A minute ago, I said that in order to get on the news, you have to behave badly in some kind of unusual way.  I should correct that: you have to behave badly in some kind of way that is perceived to be unusual.  Or further, you have to behave badly in some kind of way that we like to perceive as unusual – regardless of the truth.

Partly Isleib is news because it’s an amusing “quirky” newspiece.  Uh oh! Another example of Facebook Fail! And partly Isleib is news because there are still some lucky souls who think that blackface is unusual – clearly they haven’t been following the colourface epidemic.

But I do think that there is something deeper here than just a slow news day.  What do we get out of perceiving Isleib’s blackface to be newsworthy or shocking?  What cultural function does shock fulfill?
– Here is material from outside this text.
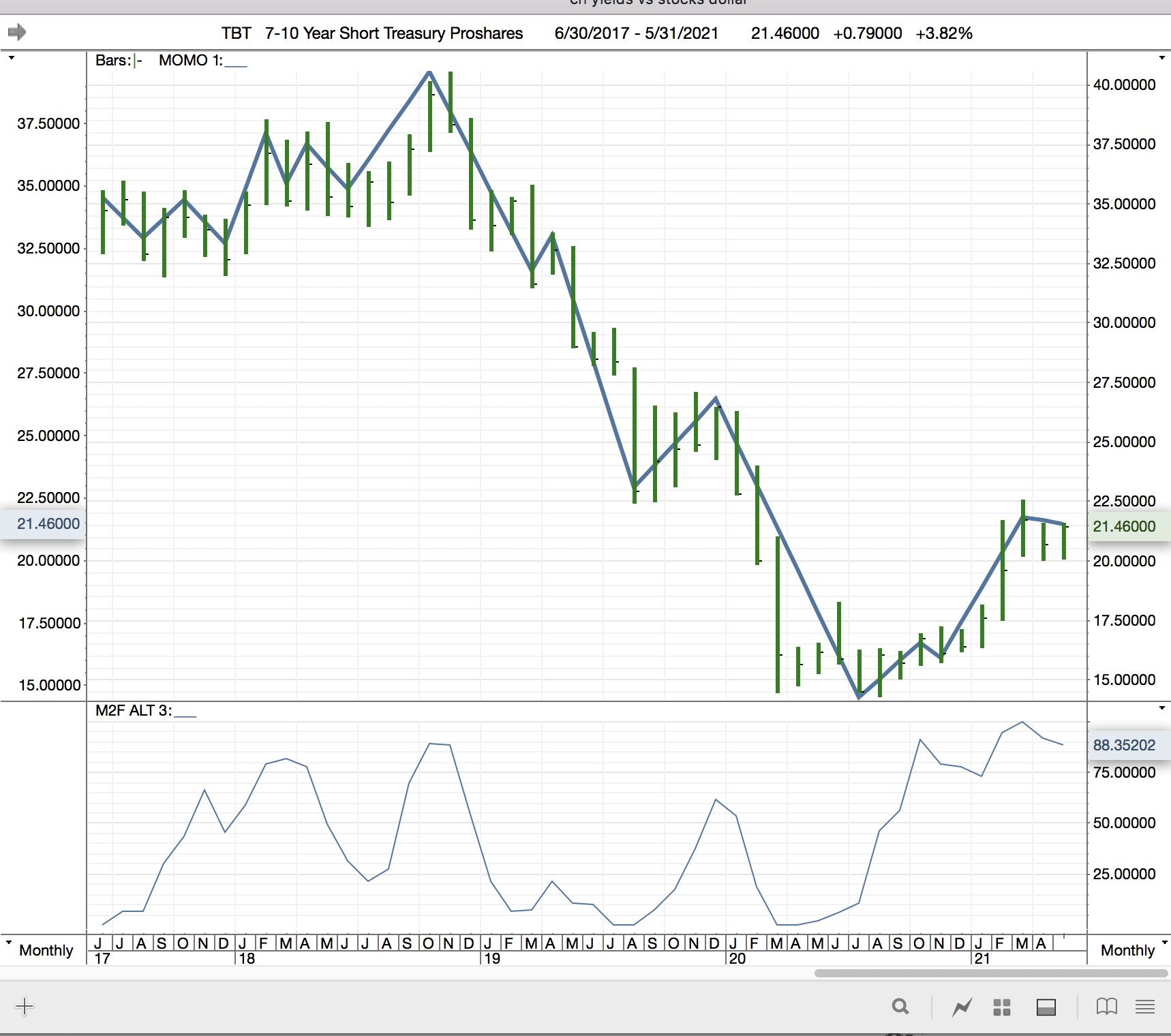The width and height of the screenshot is (1171, 1036).
Task: Open the bottom-right Monthly timeframe menu
Action: pos(1128,950)
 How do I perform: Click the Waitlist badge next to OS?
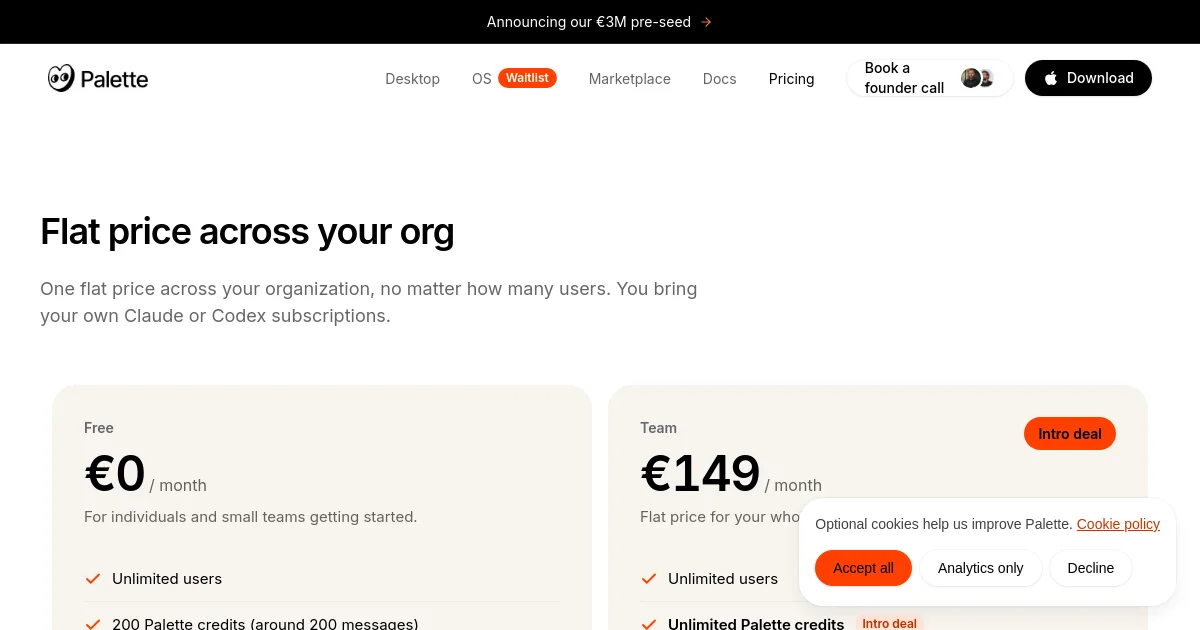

Consider this: violence against women is incredibly common, yet when a serial killer kills multiple women, media outlets go to town.  Cases get blown up, and the 24-hour news cycle analyses every grisly detail of an individual case – instead of turning an eye to the broader culture that engenders such violence. And people react with shock and horror – How could this happen here? Can you believe this? – to something that happens every single day, something that is terrifyingly ordinary.  Definitely we should report terrible murders.  But acting shocked about them is an inappropriate response when violence is such a way of life for us.  There is something very hypocritical about shock.

As a culture, we go out of our way to express shocked disapproval, when we want to demonstrate distance between ourselves and some extreme act of hatred.  It’s a smokescreen that masks the hatred we carry out everyday.

As a culture, we pay attention to the most heinous – or most clueless – examples of patriarchy and racism in order to ignore the daily insidiousness of oppression and suffering.

We pay attention to Isleib’s stupidly ordinary costume because it allows us to pretend that blackface and all its disturbing connotations are out of the ordinary.  But they’re not.  While publicly we feign surprise, on anonymous internet message boards people are talking about how awesome Isleib’s costume is.

So again. I’m not saying that what Isleib did is no big deal.  It’s just that I hate that it’s news.


Incidentally since the writing of this article, some of the news pieces I was looking at of Isleib have disappeared. If you enter “dallas cowboys cheerleader blackface” into Google News, the service tells you that there are 14 related articles. But when you click “More”, there are only 3. Damage control?